• _Saved entries_
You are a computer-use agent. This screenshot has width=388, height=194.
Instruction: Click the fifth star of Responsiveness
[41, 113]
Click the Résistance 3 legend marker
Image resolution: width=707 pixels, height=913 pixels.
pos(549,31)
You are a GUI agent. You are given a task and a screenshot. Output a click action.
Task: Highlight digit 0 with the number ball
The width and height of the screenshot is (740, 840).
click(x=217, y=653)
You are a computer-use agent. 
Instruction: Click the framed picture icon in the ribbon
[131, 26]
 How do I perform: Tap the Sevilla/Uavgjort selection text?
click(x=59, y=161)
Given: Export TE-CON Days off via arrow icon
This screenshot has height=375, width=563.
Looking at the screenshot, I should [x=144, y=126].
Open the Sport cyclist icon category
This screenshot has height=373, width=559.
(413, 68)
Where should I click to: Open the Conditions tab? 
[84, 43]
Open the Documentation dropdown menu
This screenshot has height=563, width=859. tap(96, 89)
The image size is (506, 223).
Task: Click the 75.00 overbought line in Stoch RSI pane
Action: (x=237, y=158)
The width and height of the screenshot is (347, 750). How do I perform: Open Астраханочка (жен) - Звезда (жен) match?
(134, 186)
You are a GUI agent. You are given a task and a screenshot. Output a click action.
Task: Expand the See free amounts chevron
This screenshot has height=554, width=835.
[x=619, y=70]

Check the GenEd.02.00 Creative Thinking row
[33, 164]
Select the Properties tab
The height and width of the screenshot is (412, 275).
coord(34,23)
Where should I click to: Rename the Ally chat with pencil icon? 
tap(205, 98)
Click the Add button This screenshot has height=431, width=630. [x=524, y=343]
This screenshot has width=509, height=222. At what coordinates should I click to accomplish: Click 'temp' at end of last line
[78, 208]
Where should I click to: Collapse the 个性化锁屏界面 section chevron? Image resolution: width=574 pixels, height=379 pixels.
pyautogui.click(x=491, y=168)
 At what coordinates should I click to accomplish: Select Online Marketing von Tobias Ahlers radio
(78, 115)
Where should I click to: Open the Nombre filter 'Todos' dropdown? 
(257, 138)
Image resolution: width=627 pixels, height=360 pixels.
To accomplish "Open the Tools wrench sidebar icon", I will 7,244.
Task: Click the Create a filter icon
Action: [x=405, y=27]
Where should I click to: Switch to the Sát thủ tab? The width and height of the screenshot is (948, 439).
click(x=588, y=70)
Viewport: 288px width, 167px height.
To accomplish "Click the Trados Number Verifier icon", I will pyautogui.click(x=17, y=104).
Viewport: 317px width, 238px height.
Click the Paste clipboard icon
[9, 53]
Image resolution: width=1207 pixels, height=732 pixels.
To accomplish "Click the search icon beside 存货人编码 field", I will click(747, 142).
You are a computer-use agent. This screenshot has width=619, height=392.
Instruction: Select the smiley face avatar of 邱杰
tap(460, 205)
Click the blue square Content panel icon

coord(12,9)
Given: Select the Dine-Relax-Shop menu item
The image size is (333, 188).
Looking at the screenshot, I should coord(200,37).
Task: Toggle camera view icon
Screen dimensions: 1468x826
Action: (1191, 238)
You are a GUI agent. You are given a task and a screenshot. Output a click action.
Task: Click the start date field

• _Stated goal_
Reproduce all of the saved entries above, word for word and without changes.

• _Answer to this exercise_
You are a computer-use agent. This screenshot has width=388, height=194.
Instruction: Click the fifth star of Responsiveness
[41, 113]
Click the Résistance 3 legend marker
Image resolution: width=707 pixels, height=913 pixels.
pos(549,31)
You are a GUI agent. You are given a task and a screenshot. Output a click action.
Task: Highlight digit 0 with the number ball
The width and height of the screenshot is (740, 840).
click(x=217, y=653)
You are a computer-use agent. 
Instruction: Click the framed picture icon in the ribbon
[131, 26]
 How do I perform: Tap the Sevilla/Uavgjort selection text?
click(x=59, y=161)
Given: Export TE-CON Days off via arrow icon
This screenshot has height=375, width=563.
Looking at the screenshot, I should [x=144, y=126].
Open the Sport cyclist icon category
This screenshot has height=373, width=559.
(413, 68)
Where should I click to: Open the Conditions tab? 
[84, 43]
Open the Documentation dropdown menu
This screenshot has height=563, width=859. tap(96, 89)
The image size is (506, 223).
Task: Click the 75.00 overbought line in Stoch RSI pane
Action: (x=237, y=158)
The width and height of the screenshot is (347, 750). How do I perform: Open Астраханочка (жен) - Звезда (жен) match?
(134, 186)
You are a GUI agent. You are given a task and a screenshot. Output a click action.
Task: Expand the See free amounts chevron
This screenshot has height=554, width=835.
[x=619, y=70]

Check the GenEd.02.00 Creative Thinking row
[33, 164]
Select the Properties tab
The height and width of the screenshot is (412, 275).
coord(34,23)
Where should I click to: Rename the Ally chat with pencil icon? 
tap(205, 98)
Click the Add button This screenshot has height=431, width=630. [x=524, y=343]
This screenshot has width=509, height=222. At what coordinates should I click to accomplish: Click 'temp' at end of last line
[78, 208]
Where should I click to: Collapse the 个性化锁屏界面 section chevron? Image resolution: width=574 pixels, height=379 pixels.
pyautogui.click(x=491, y=168)
 At what coordinates should I click to accomplish: Select Online Marketing von Tobias Ahlers radio
(78, 115)
Where should I click to: Open the Nombre filter 'Todos' dropdown? 
(257, 138)
Image resolution: width=627 pixels, height=360 pixels.
To accomplish "Open the Tools wrench sidebar icon", I will 7,244.
Task: Click the Create a filter icon
Action: [x=405, y=27]
Where should I click to: Switch to the Sát thủ tab? The width and height of the screenshot is (948, 439).
click(x=588, y=70)
Viewport: 288px width, 167px height.
To accomplish "Click the Trados Number Verifier icon", I will pyautogui.click(x=17, y=104).
Viewport: 317px width, 238px height.
Click the Paste clipboard icon
[9, 53]
Image resolution: width=1207 pixels, height=732 pixels.
To accomplish "Click the search icon beside 存货人编码 field", I will click(747, 142).
You are a computer-use agent. This screenshot has width=619, height=392.
Instruction: Select the smiley face avatar of 邱杰
tap(460, 205)
Click the blue square Content panel icon

coord(12,9)
Given: Select the Dine-Relax-Shop menu item
The image size is (333, 188).
Looking at the screenshot, I should coord(200,37).
Task: Toggle camera view icon
Screen dimensions: 1468x826
Action: (1191, 238)
You are a GUI agent. You are given a task and a screenshot. Output a click action.
Task: Click the start date field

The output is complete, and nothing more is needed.